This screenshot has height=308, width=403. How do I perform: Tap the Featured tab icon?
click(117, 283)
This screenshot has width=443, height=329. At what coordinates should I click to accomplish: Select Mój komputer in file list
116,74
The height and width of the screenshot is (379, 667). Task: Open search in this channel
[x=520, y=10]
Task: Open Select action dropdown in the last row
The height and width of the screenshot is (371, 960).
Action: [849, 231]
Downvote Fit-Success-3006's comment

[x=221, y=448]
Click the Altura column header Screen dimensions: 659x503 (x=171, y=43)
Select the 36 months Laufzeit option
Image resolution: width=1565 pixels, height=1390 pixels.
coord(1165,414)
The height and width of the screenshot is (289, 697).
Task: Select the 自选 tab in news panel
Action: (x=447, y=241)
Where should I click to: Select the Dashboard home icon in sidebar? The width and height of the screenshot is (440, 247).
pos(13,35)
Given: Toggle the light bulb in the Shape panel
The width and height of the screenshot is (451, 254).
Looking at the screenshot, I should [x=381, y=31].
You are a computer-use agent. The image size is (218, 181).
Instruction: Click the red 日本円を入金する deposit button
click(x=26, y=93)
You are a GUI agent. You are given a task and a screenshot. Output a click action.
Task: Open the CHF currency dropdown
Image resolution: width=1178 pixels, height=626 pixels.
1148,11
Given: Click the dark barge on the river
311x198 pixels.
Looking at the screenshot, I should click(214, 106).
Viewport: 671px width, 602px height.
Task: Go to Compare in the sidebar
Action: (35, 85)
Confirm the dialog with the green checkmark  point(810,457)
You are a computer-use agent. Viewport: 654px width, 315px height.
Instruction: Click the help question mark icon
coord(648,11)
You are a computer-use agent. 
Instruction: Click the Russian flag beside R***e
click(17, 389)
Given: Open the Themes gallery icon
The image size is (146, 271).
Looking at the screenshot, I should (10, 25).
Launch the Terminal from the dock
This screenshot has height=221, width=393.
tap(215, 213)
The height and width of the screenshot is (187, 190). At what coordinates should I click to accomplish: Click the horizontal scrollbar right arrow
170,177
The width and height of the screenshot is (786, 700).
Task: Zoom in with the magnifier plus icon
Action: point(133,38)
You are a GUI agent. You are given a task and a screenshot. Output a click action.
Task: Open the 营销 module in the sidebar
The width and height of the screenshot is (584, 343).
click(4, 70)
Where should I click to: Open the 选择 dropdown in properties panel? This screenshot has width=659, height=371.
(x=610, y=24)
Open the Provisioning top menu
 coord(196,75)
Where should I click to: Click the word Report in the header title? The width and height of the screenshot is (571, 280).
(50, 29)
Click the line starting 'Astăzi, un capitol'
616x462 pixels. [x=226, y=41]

[YOUR INSTRUCTIONS]:
When you reach the line that contains "Given: Click the dark barge on the river", stop; that line and every line before it, from the very first line of the data, should be restated word for word.

[ANSWER SPACE]:
This screenshot has height=308, width=403. How do I perform: Tap the Featured tab icon?
click(117, 283)
This screenshot has width=443, height=329. At what coordinates should I click to accomplish: Select Mój komputer in file list
116,74
The height and width of the screenshot is (379, 667). Task: Open search in this channel
[x=520, y=10]
Task: Open Select action dropdown in the last row
The height and width of the screenshot is (371, 960).
Action: [849, 231]
Downvote Fit-Success-3006's comment

[x=221, y=448]
Click the Altura column header Screen dimensions: 659x503 (x=171, y=43)
Select the 36 months Laufzeit option
Image resolution: width=1565 pixels, height=1390 pixels.
coord(1165,414)
The height and width of the screenshot is (289, 697).
Task: Select the 自选 tab in news panel
Action: (x=447, y=241)
Where should I click to: Select the Dashboard home icon in sidebar? The width and height of the screenshot is (440, 247).
pos(13,35)
Given: Toggle the light bulb in the Shape panel
The width and height of the screenshot is (451, 254).
Looking at the screenshot, I should [x=381, y=31].
You are a computer-use agent. The image size is (218, 181).
Instruction: Click the red 日本円を入金する deposit button
click(x=26, y=93)
You are a GUI agent. You are given a task and a screenshot. Output a click action.
Task: Open the CHF currency dropdown
Image resolution: width=1178 pixels, height=626 pixels.
1148,11
Given: Click the dark barge on the river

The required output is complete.